TASK INSTRUCTIONS » Write the data out again, character for character, with no images.

··· LISTED RECORDS

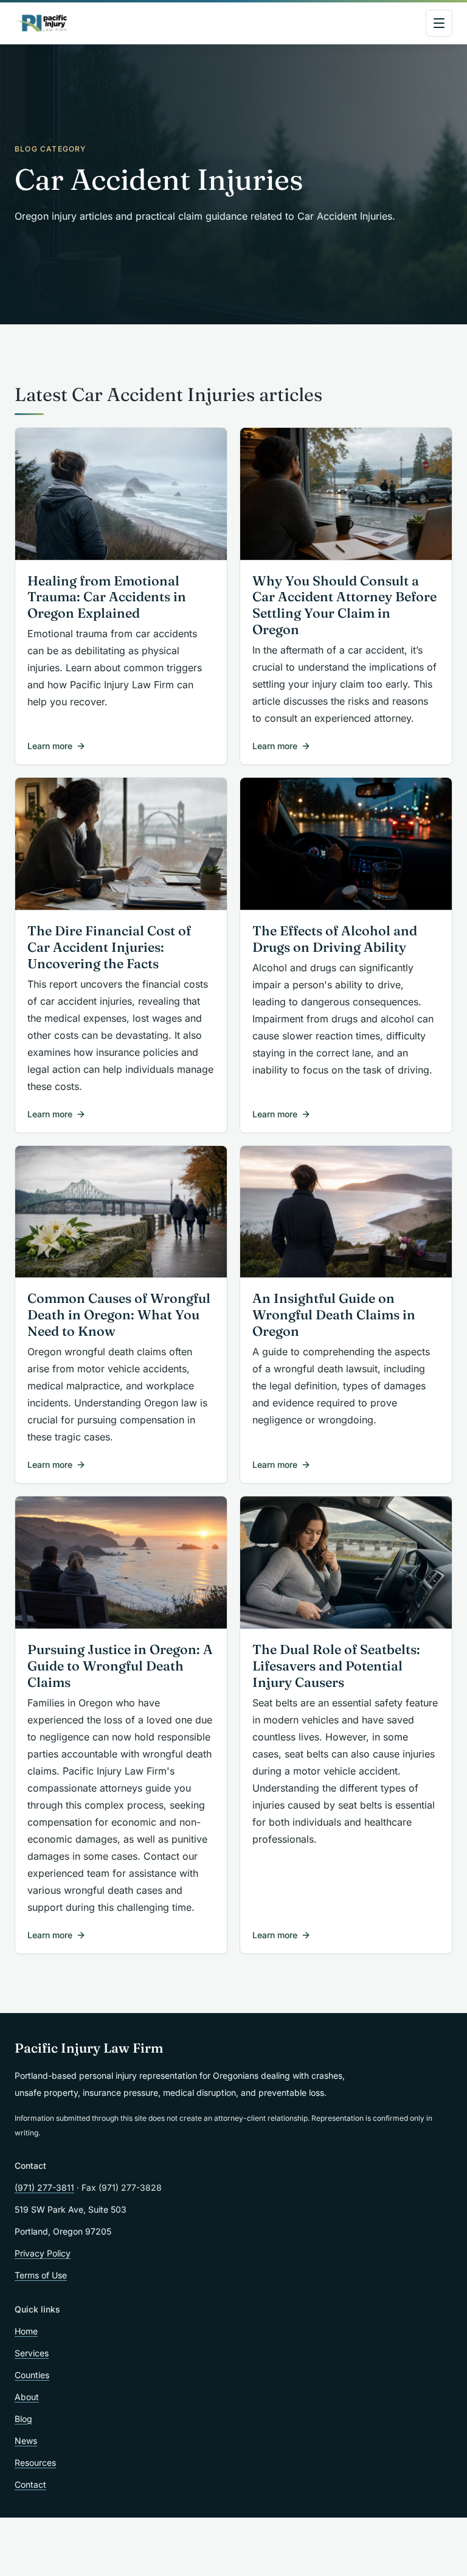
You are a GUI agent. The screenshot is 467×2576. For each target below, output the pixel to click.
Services (32, 2353)
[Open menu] (439, 23)
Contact (30, 2484)
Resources (35, 2462)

······

SOLUTION TO THE EXERCISE »
You are a GUI agent. The screenshot is 467×2576. For each target below, output the pixel to click.
Services (32, 2353)
[Open menu] (439, 23)
Contact (30, 2484)
Resources (35, 2462)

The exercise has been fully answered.